Background information
- Born: Théophanis Lamboukas 26 January 1936 Paris, France
- Died: 28 August 1970 (aged 34) Limoges, France
- Genres: Chanson
- Occupations: Singer, actor
- Years active: 1962–1970
- Spouse: Édith Piaf ​ ​(m. 1962; died 1963)​

= Théo Sarapo =

French singer and actor (1936–1970)

Théophanis Lamboukas (Θεοφάνης Λαμπουκάς; 26 January 1936 - 28 August 1970), professionally known as Théo Sarapo (/fr/), was a French singer and actor. He started his career as a hairstylist and was influenced by Édith Piaf, whom he married a year before her death in 1962, to become a singer.

==Early life and career==
Sarapo was born in Paris to Greek parents. He scored a hit with Édith Piaf in 1962 with the song "À quoi ça sert l'amour ?" (What Good Is Love?) and solo hits with "La maison qui ne chante plus" (The House Which No Longer Sings), and "Ce jour viendra" (That Day Will Come); its English-language version, "Our Day Will Come", was notably covered by Ruby & the Romantics and others.

When he began singing with Piaf, Sarapo's voice was rather nasal, but over the next few years his tone mellowed. His other hits included "La Ronde" (The Round) and "Nous n'étions pas pareils" (We Weren't Alike).

As an actor, Sarapo's best- known film was Judex, directed by Georges Franju, which was being filmed at the time of Piaf's death.

==Relationship with Piaf==
Sarapo was the second (and final) husband of Édith Piaf, and was twenty years her junior. Formerly a hairdresser, he was introduced to her by Claude Figus, Piaf's secretary. He married Piaf at the age of 26 in an Orthodox ceremony.

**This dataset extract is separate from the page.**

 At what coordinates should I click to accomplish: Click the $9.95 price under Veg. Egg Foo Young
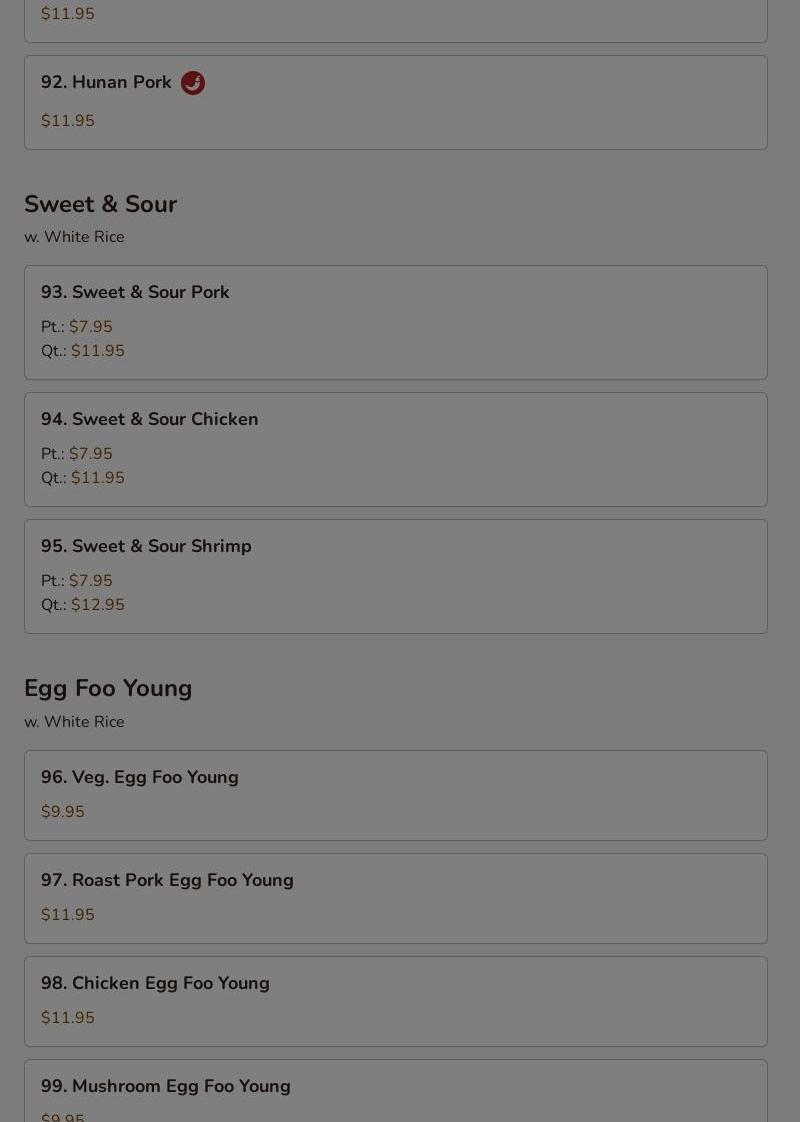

He often recorded and performed in concert with Piaf during their brief marriage, which ended with her death in 1963. His stage name Sarapo is a French approximation of the Greek for "I love you" (σ'αγαπώ, /el/), and was chosen by Piaf herself. Sarapo was the last in a long line of Piaf discoveries (including Yves Montand, Les Compagnons de la chanson, Georges Moustaki, Charles Aznavour, etc.).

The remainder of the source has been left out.